> _Task instructions_
Only certain lines below are wanted: those starting at the line containing "[agptek] (470, 27)" and ending at the line containing "Helpful video (1001, 918)", both included, each retyped exactly.

> _Records from a data collection_
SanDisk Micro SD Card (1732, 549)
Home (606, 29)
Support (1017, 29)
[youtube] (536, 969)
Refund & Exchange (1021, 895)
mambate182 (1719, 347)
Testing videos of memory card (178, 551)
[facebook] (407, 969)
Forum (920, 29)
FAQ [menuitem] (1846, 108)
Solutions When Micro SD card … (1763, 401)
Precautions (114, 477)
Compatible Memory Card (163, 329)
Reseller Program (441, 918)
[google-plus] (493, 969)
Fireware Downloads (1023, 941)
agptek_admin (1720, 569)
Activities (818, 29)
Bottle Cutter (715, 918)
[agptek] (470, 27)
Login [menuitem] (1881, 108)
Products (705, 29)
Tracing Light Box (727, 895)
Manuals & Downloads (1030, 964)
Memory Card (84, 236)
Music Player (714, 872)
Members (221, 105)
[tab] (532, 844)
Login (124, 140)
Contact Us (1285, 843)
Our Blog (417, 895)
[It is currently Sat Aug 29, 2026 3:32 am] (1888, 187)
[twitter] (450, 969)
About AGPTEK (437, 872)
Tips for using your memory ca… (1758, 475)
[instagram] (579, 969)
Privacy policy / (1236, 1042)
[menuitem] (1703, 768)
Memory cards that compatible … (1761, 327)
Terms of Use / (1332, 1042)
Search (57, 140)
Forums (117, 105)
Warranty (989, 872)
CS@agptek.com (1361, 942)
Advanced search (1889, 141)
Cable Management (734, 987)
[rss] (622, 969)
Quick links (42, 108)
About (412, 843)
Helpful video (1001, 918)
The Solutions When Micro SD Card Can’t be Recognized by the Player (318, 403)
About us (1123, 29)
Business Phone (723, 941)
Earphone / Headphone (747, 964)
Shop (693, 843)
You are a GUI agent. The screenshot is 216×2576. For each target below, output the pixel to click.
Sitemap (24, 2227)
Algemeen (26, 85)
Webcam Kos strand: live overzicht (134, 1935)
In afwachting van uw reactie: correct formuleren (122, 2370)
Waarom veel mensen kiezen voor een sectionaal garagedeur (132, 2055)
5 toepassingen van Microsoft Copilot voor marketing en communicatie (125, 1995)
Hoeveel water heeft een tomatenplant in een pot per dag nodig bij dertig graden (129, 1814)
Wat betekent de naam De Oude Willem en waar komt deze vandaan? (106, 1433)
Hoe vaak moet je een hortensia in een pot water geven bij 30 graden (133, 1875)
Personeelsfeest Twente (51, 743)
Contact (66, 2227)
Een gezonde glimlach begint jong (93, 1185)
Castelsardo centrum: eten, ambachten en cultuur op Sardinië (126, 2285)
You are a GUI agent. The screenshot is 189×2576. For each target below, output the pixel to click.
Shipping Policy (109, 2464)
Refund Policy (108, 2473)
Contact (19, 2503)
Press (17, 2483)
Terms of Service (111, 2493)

> _Answer below_
[agptek] (470, 27)
Login [menuitem] (1881, 108)
Products (705, 29)
Tracing Light Box (727, 895)
Manuals & Downloads (1030, 964)
Memory Card (84, 236)
Music Player (714, 872)
Members (221, 105)
[tab] (532, 844)
Login (124, 140)
Contact Us (1285, 843)
Our Blog (417, 895)
[It is currently Sat Aug 29, 2026 3:32 am] (1888, 187)
[twitter] (450, 969)
About AGPTEK (437, 872)
Tips for using your memory ca… (1758, 475)
[instagram] (579, 969)
Privacy policy / (1236, 1042)
[menuitem] (1703, 768)
Memory cards that compatible … (1761, 327)
Terms of Use / (1332, 1042)
Search (57, 140)
Forums (117, 105)
Warranty (989, 872)
CS@agptek.com (1361, 942)
Advanced search (1889, 141)
Cable Management (734, 987)
[rss] (622, 969)
Quick links (42, 108)
About (412, 843)
Helpful video (1001, 918)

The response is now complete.